▶ **What is required**:
Below are entries. Copy exactly the lines running from the line that holds "Given: Select the 上次出库成本 radio option" to the line that holds "The width and height of the screenshot is (868, 415).", with both ends included.

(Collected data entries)
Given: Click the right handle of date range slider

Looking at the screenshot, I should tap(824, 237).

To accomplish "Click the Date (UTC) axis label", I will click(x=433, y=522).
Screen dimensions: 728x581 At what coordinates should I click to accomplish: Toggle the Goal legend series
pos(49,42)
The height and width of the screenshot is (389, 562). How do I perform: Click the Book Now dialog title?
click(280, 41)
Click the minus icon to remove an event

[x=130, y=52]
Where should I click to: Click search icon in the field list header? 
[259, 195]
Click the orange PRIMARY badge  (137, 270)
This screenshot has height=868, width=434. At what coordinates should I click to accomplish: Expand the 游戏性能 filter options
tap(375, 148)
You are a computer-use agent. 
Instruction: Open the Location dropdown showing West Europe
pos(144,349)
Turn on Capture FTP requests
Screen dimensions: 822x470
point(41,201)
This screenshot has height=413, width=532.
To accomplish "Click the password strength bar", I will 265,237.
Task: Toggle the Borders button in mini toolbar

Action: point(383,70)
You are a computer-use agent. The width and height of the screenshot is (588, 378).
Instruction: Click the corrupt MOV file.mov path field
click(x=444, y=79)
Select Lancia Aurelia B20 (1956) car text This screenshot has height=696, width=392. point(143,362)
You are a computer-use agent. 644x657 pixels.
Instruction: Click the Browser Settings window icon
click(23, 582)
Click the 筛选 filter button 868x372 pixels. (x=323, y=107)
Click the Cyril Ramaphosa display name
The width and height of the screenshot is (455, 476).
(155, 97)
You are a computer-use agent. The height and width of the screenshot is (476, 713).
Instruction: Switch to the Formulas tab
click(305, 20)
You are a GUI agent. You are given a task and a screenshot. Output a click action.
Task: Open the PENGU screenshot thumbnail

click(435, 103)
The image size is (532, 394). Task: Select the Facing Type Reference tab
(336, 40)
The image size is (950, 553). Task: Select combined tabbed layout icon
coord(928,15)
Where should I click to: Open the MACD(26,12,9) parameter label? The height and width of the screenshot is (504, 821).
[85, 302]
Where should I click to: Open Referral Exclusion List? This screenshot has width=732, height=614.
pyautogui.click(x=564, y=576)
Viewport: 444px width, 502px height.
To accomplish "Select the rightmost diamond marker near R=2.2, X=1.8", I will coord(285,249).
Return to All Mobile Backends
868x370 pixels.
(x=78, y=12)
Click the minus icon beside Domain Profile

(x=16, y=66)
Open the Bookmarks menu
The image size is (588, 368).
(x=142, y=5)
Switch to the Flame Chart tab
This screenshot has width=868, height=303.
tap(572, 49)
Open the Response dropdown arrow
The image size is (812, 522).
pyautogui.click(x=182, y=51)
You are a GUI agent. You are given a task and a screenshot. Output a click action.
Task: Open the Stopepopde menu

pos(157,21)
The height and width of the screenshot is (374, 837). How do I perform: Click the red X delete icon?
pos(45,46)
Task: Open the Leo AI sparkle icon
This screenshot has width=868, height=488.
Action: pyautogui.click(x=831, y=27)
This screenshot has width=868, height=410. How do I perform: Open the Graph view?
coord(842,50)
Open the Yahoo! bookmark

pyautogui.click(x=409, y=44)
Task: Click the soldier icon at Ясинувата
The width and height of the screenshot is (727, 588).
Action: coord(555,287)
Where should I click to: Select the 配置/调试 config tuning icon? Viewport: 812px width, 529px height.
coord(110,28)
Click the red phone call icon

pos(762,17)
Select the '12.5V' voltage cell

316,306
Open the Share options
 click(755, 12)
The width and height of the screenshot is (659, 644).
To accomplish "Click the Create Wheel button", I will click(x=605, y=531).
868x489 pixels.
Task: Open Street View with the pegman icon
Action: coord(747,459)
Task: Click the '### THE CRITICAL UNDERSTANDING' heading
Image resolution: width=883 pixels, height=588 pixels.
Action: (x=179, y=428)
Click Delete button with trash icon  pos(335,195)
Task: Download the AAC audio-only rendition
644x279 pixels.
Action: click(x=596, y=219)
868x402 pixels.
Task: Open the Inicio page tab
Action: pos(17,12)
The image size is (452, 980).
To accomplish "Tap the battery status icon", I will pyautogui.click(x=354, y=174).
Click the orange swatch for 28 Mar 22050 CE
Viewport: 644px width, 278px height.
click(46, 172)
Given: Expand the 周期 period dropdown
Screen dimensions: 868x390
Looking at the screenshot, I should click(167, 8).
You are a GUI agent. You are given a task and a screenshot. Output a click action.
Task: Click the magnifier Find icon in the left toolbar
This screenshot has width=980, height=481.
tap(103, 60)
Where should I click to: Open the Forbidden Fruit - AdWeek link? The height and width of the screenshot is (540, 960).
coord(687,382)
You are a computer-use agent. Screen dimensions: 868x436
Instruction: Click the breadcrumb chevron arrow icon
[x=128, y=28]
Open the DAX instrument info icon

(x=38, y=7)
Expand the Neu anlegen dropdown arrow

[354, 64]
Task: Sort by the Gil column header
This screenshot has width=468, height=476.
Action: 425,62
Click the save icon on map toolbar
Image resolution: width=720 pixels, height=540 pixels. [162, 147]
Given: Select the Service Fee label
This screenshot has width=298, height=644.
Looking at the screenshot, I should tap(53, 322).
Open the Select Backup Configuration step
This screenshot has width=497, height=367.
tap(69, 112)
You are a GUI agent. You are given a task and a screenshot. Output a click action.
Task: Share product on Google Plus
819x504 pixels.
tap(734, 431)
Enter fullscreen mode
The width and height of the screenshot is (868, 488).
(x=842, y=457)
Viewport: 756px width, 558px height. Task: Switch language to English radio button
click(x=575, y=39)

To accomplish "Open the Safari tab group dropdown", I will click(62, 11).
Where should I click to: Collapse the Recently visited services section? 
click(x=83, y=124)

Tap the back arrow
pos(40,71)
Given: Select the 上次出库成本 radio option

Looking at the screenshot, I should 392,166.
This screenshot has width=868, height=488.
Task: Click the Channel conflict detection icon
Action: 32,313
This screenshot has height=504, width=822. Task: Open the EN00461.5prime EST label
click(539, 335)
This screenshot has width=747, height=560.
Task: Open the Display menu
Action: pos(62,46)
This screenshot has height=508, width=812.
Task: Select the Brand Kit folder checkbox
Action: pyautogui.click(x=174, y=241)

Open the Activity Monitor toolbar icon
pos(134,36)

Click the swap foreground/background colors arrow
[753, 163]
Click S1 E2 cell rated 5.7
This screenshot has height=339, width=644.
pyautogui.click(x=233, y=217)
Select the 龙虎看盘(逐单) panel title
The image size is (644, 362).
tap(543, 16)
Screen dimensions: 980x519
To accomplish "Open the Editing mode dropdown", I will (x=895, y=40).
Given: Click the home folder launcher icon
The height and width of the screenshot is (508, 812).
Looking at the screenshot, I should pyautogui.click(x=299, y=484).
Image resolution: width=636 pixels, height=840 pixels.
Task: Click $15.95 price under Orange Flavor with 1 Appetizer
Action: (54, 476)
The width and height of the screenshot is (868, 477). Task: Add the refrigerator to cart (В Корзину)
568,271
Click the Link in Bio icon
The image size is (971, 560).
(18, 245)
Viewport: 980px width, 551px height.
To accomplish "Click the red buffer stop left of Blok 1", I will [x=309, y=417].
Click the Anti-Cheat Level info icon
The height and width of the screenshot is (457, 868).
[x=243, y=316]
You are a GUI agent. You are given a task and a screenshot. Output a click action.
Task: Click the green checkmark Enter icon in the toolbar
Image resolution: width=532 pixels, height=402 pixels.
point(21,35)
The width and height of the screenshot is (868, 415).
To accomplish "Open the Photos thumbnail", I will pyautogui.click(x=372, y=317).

▶ **Result**:
Given: Select the 上次出库成本 radio option

Looking at the screenshot, I should 392,166.
This screenshot has width=868, height=488.
Task: Click the Channel conflict detection icon
Action: 32,313
This screenshot has height=504, width=822. Task: Open the EN00461.5prime EST label
click(539, 335)
This screenshot has width=747, height=560.
Task: Open the Display menu
Action: pos(62,46)
This screenshot has height=508, width=812.
Task: Select the Brand Kit folder checkbox
Action: pyautogui.click(x=174, y=241)

Open the Activity Monitor toolbar icon
pos(134,36)

Click the swap foreground/background colors arrow
[753, 163]
Click S1 E2 cell rated 5.7
This screenshot has height=339, width=644.
pyautogui.click(x=233, y=217)
Select the 龙虎看盘(逐单) panel title
The image size is (644, 362).
tap(543, 16)
Screen dimensions: 980x519
To accomplish "Open the Editing mode dropdown", I will (x=895, y=40).
Given: Click the home folder launcher icon
The height and width of the screenshot is (508, 812).
Looking at the screenshot, I should pyautogui.click(x=299, y=484).
Image resolution: width=636 pixels, height=840 pixels.
Task: Click $15.95 price under Orange Flavor with 1 Appetizer
Action: (54, 476)
The width and height of the screenshot is (868, 477). Task: Add the refrigerator to cart (В Корзину)
568,271
Click the Link in Bio icon
The image size is (971, 560).
(18, 245)
Viewport: 980px width, 551px height.
To accomplish "Click the red buffer stop left of Blok 1", I will [x=309, y=417].
Click the Anti-Cheat Level info icon
The height and width of the screenshot is (457, 868).
[x=243, y=316]
You are a GUI agent. You are given a task and a screenshot. Output a click action.
Task: Click the green checkmark Enter icon in the toolbar
Image resolution: width=532 pixels, height=402 pixels.
point(21,35)
The width and height of the screenshot is (868, 415).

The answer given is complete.